A government safety investigation into Tesla Motors’ popular Model S electric sedans closed Friday, after founder and CEO Elon Musk announced additional undercarriage shields would be installed on the cars in order to reduce the risk of fires caused by road debris penetrating the car’s battery.
In a blog post, Musk said triple-layered shielding, including a titanium plate, has been added to all Model S’s built since March 6, and existing cars will be retrofitted for free, in an effort “to bring this risk down to virtually zero (and) to give Model S owners complete peace of mind.”
The National Highway Traffic Safety Administration opened an investigation last fall following a pair of high-profile car fires caused by road debris. No one was injured in the fires. Through a software update, Tesla later raised the height of the Model S.
“Tesla’s revision of vehicle ride height and addition of increased underbody protection should reduce both the frequency of underbody strikes and the resultant fire risk,” the NHTSA said in its report Friday. “A defect trend has not been identified.”
Musk said the relatively inexpensive shielding would have minimal effect on the car’s handling and weight.
“The protective qualities of the underbody shields are substantial,” Musk said in the blog post, but “are not needed for a high level of safety. However, there is significant value to minimizing owner inconvenience in the event of an impact and addressing any lingering public misperception about electric vehicle safety. . . . There is no safer car on the road than a Tesla.”
• Meanwhile, Reno, Nev., is reported to be the frontrunner for Tesla’s proposed lithium-ion battery “Gigafactory.” The Phoenix Business Journal reports Tesla is talking to Nevada officials about permits, zoning and land-use issues, all steps that apparently have yet to be taken with rival bids in Arizona, New Mexico and Texas. The Journal says a site at a former Air Force base 15 miles north of Reno appears to have the most potential, with 3,000 acres open to development and railroad access. It would also be the site closest to Tesla’s Fremont auto plant.

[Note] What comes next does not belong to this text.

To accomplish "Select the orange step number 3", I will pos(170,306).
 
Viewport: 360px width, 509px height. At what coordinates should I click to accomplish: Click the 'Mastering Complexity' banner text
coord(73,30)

• And Tesla won an incremental victory this week in its fight to sell cars through its own stores in New Jersey. The looming April 1 ban on Tesla sales has been put off for two weeks, according to the president of the New Jersey auto dealers trade group, who added that dealers would support a longer extension while compromise legislation is hammered out. Two bills have been proposed to exempt Tesla from the state’s dealership laws. New Jersey is one of more than a dozen states where Tesla’s direct car sales are banned or in dispute.